The year 2100 will see eugenics universally established. In past ages, the law governing the survival of the fittest roughly weeded out the less desirable strains. Then man’s new sense of pity began to interfere with the ruthless workings of nature. As a result, we continue to keep alive and to breed the unfit. The only method compatible with our notions of civilization and the race is to prevent the breeding of the unfit by sterilization and the deliberate guidance of the mating instinct, [sic] Several European countries and a number of states of the American Union sterilize the criminal and the insane. This is not sufficient. The trend of opinion among eugenists is that we must make marriage more difficult. Certainly no one who is not a desirable parent should be permitted to produce progeny. A century from now it will no more occur to a normal person to mate with a person eugenically unfit than to marry a habitual criminal.

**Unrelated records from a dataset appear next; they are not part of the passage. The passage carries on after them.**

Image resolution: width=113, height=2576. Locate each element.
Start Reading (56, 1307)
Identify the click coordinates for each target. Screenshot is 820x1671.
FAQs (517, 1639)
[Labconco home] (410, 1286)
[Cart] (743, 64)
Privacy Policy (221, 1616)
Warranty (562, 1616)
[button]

To sum it up: nature is ruthless, and our “new sense of pity” has preserved the “unfit”—a behavior that, sooner or later, will be corrected. Tesla hinted at this but sidestepped the uncomfortable link to sexuality, leaving us to wonder: what exactly did he mean by “unfit”? Physical weakness, intellectual deficiency, or both? Nobody really wants to walk down that road.
Here’s some food for thought: the world’s population in the 1930s hovered around 2 billion. Less than a century later, it has exploded by roughly 350%. That’s a development Tesla likely didn’t anticipate. And as always, there are pros and cons—because no matter how much we try to dress it up, we’re still animals, occasionally rational.
So let’s pause here. If anyone was searching for a safe space before, now’s the time to start digging deep in the backyard—and maybe boycott anything tied to Nikola Tesla while you’re at it: electricity, cars, cell phones. Oops, there goes social media. As for Tesla Motors, well, they might have a branding dilemma on their hands… or maybe not.